Examining SOAP

Summary

Introduction

While it is entirely possible to create Web Services without ever needing to understand the Simple Object Access Protocol (SOAP) messages exchanged between the provider and its consumers, developers will be much more enabled by understanding the structure and format of SOAP messages.

It is important to understand that the ASP.NET Web Services implementation of SOAP attempts to make available only those features of SOAP that make sense within the context of Web Services.
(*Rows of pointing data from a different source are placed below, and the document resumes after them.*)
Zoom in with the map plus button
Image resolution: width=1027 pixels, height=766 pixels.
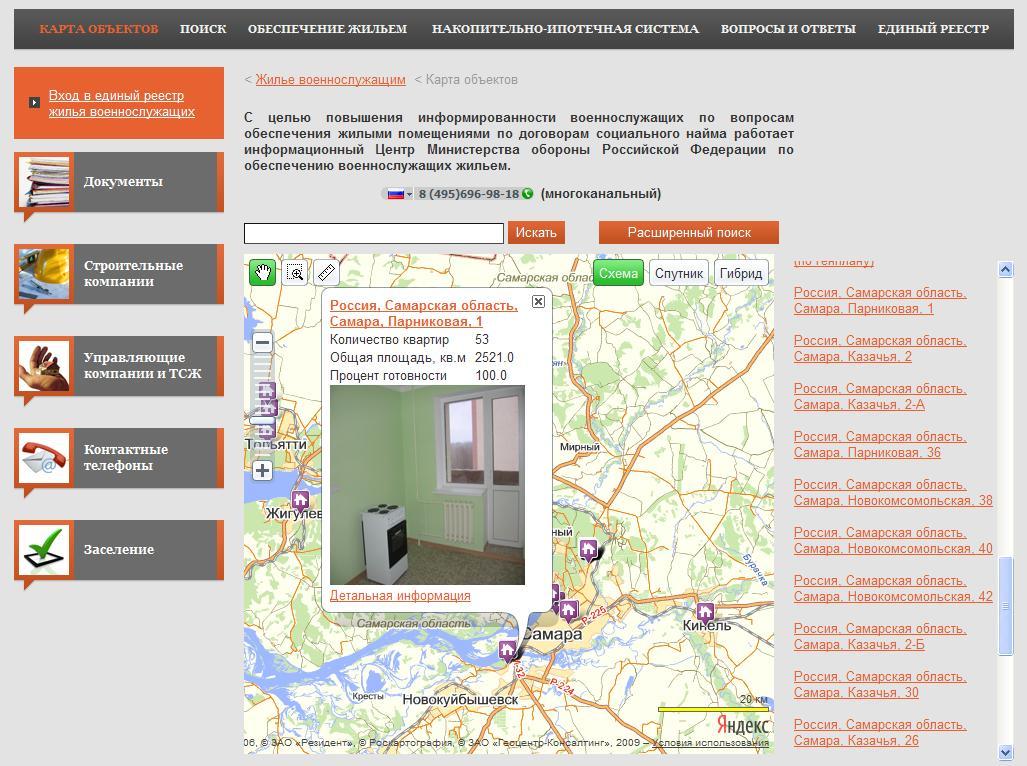(263, 470)
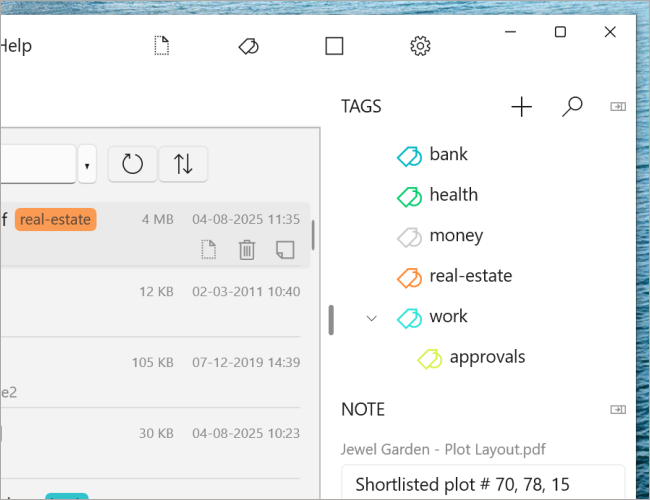650x500 pixels.
Task: Open the tags icon in top toolbar
Action: [249, 46]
For example, ASP.NET Web Services are by default bound to HTTP. The SOAP specification does not require HTTP - SOAP can be used with SMTP (Simple Mail Transfer Protocol) and File Transfer Protocol (FTP).

What is SOAP?

SOAP is a message format that allows two software systems to communicate with each other - regardless of what software or hardware platforms the two participating computers are using. This task is accomplished using industry standards such as HTTP and XML. The communication typically (but not necessarily) takes the form of a request for information and then the response to that request.
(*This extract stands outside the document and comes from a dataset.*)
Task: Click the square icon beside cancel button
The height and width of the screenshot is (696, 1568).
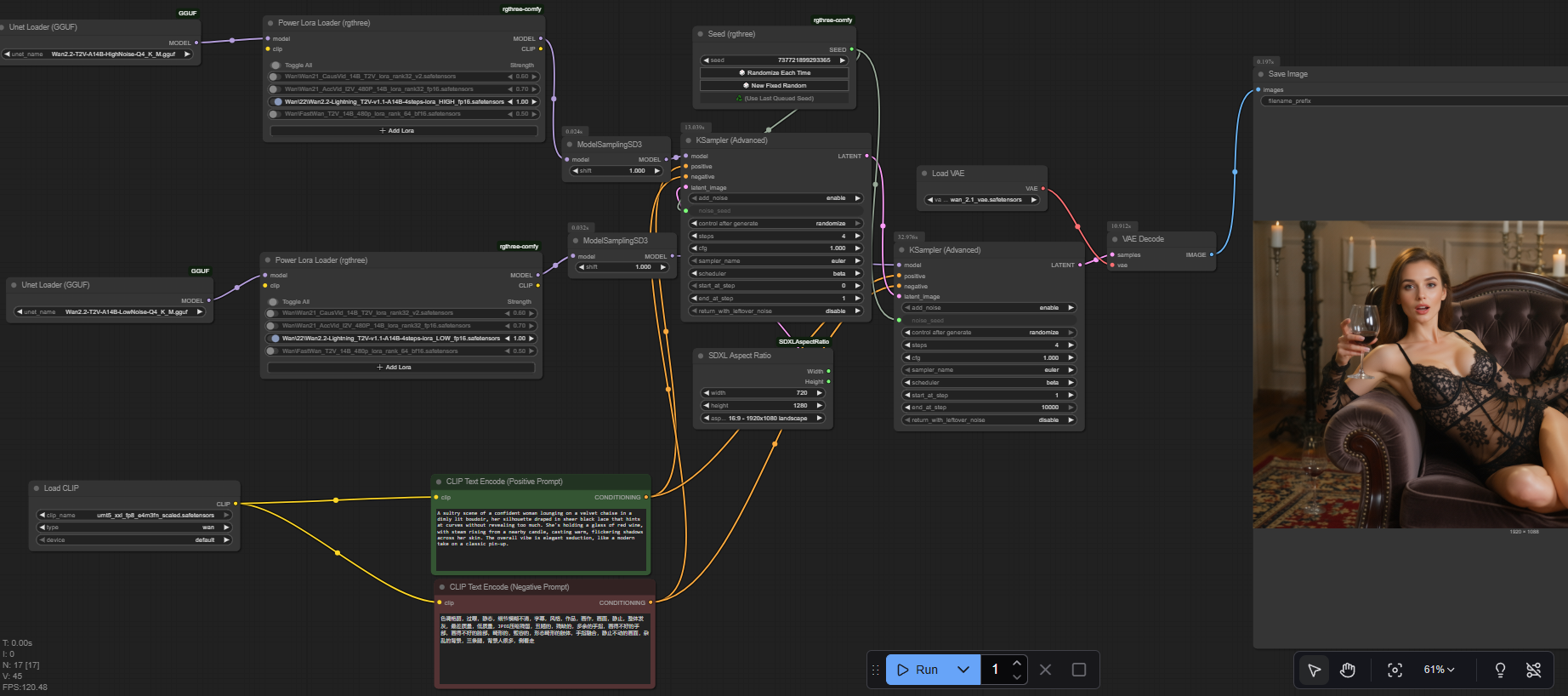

SOAP stands for Simple Object Access Protocol. 'Simple' in relation to other protocols such as DCOM and CORBA. 'Protocol' denotes a system where two parties can agree on the format of the message. 'Object Access' is a bit misleading because procedures are accessed and not objects. Although you can use SOAP to access object properties and methods, SOAP has nothing to do with Object Oriented Programming per se. SOAP does not require that a procedure be part of a class definition. SOAP is simply a message format that enables RPC between two remote computers.

SOAP and XML

RPC (Remote Procedure Call) is a technology that enables an application to call a procedure that resides somewhere else. This 'somewhere else' can be across the room, across the LAN or across the world over the Internet. SOAP utilizes XML to express RPC calls

Because XML is the way SOAP expresses RPCs, those calls are easy to read, from both a human and a computer perspective. Expressing RPCs as XML is helpful in two scenarios: First, because XML is human-readable, debugging can be fairly easy. In the second scenario, the developer can quickly create a filter that reads the SOAP message and modify it or monitor it as required. From a computer's perspective, SOAP is plain text and its specification is open.
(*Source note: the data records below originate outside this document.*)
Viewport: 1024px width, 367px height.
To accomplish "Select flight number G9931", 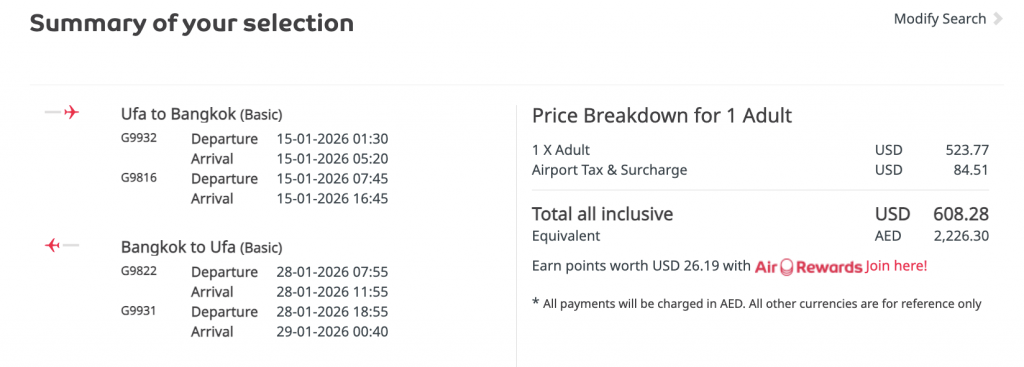I will (x=138, y=310).

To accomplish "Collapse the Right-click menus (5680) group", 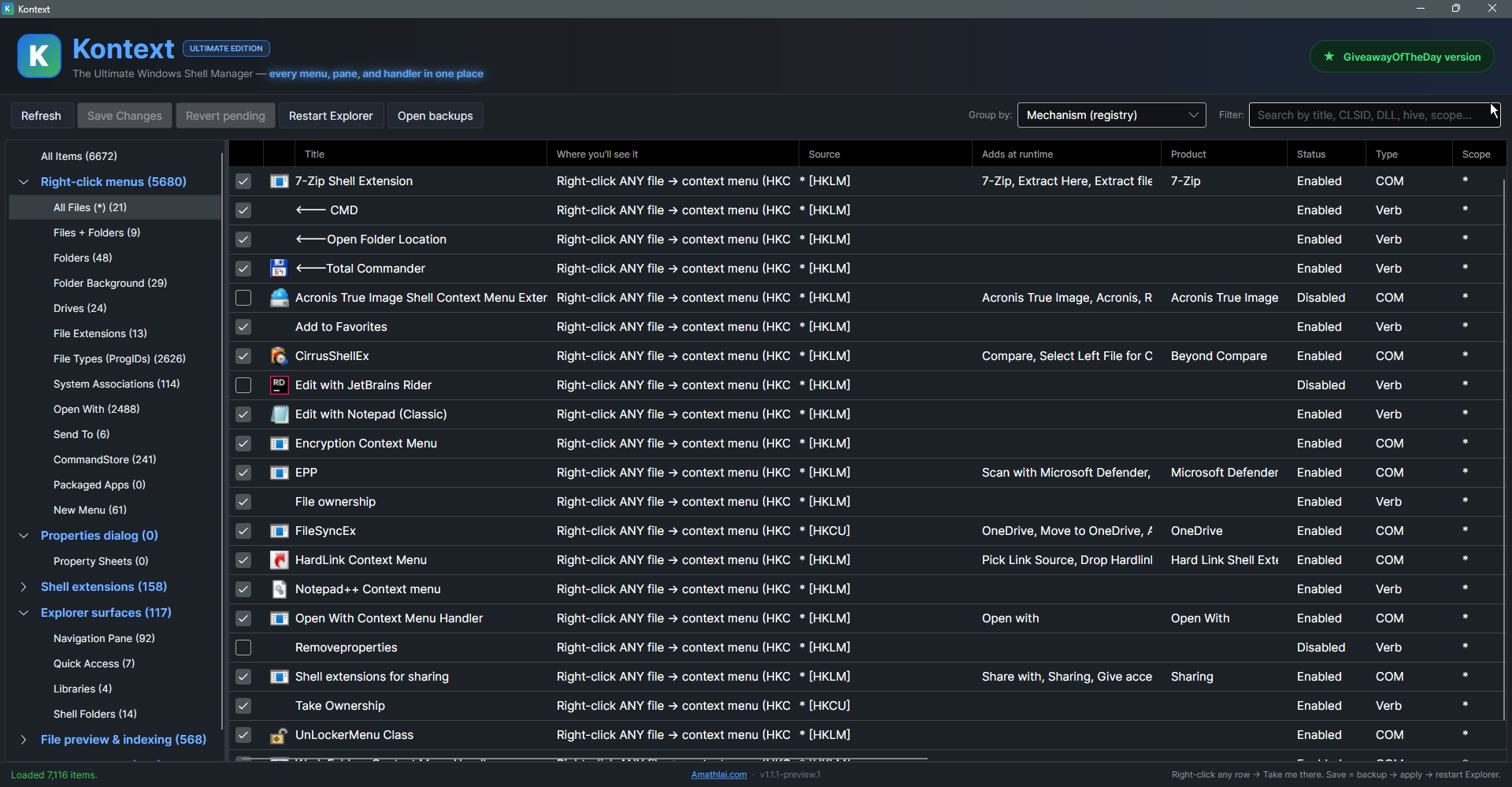I will click(x=24, y=182).
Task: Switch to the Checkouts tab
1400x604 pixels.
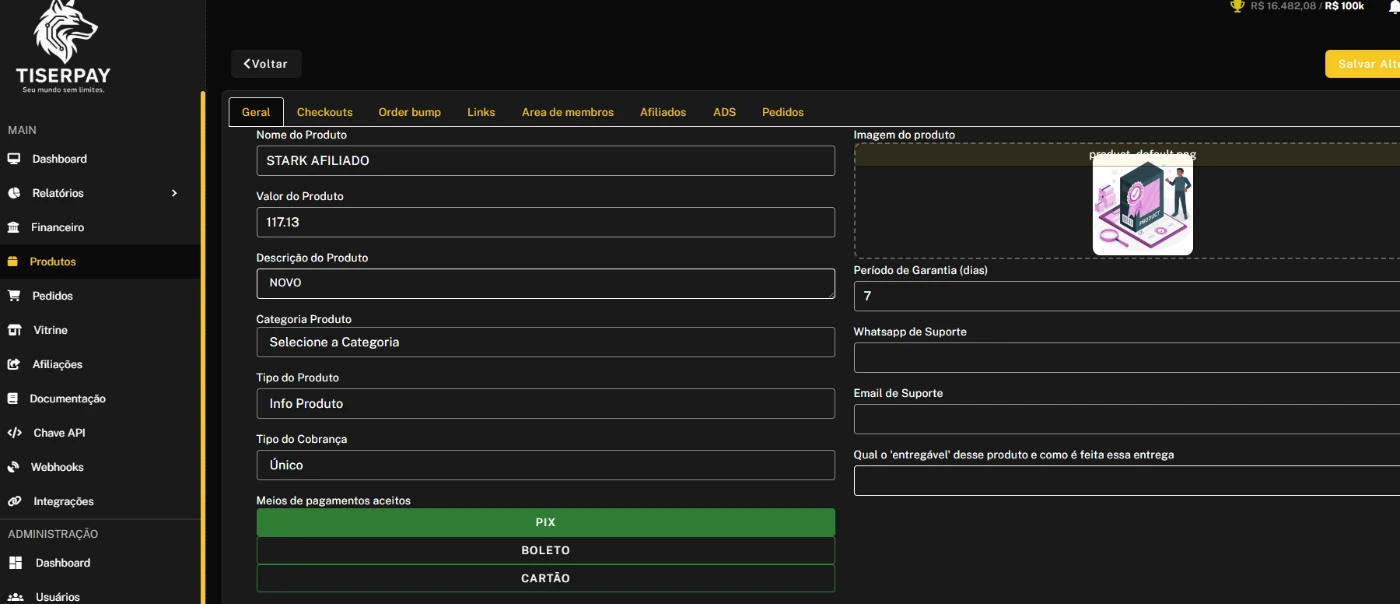Action: [324, 112]
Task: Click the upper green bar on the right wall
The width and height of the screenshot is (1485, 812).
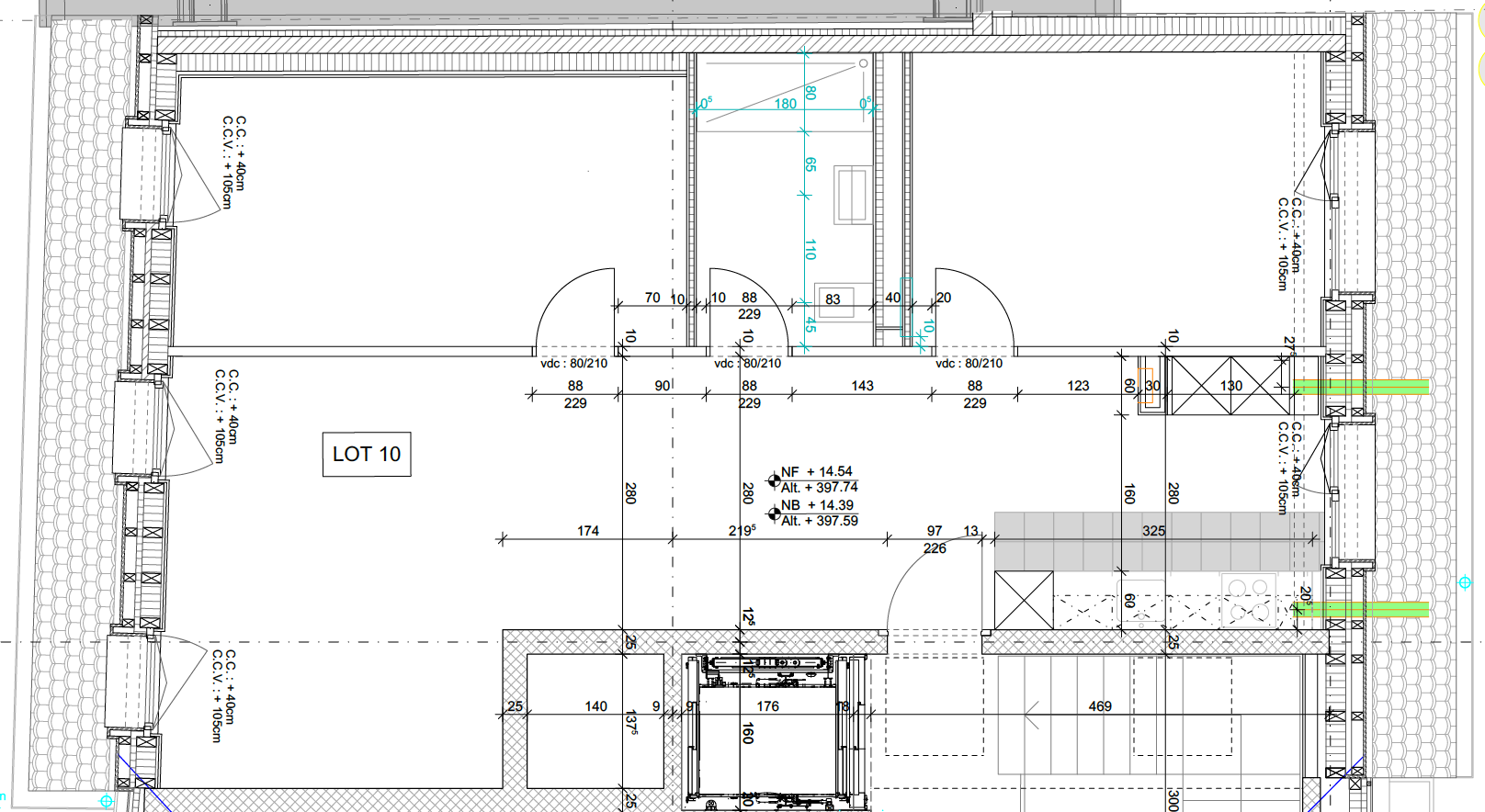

The beauty of SOAP is that because it is just creating XML in a specific way (according to the SOAP specification), any programming language or scripting engine that can accept, parse, concatenate and return strings from procedures can provide and consume Web Services. With its roots in XML, SOAP is the perfect way to communicate between applications because there is no affinity for one programming language, platform, hardware type, or network.

Because SOAP is XML, it can be transmitted on any port to complement any number of other protocols. SOAP is often sent over HTTP on port 80, but it is not limited to HTTP or to port 80. SOAP can be transmitted over any port. SOAP can also be transmitted using any other protocol such as SMTP, FTP, or any other conceivable protocol.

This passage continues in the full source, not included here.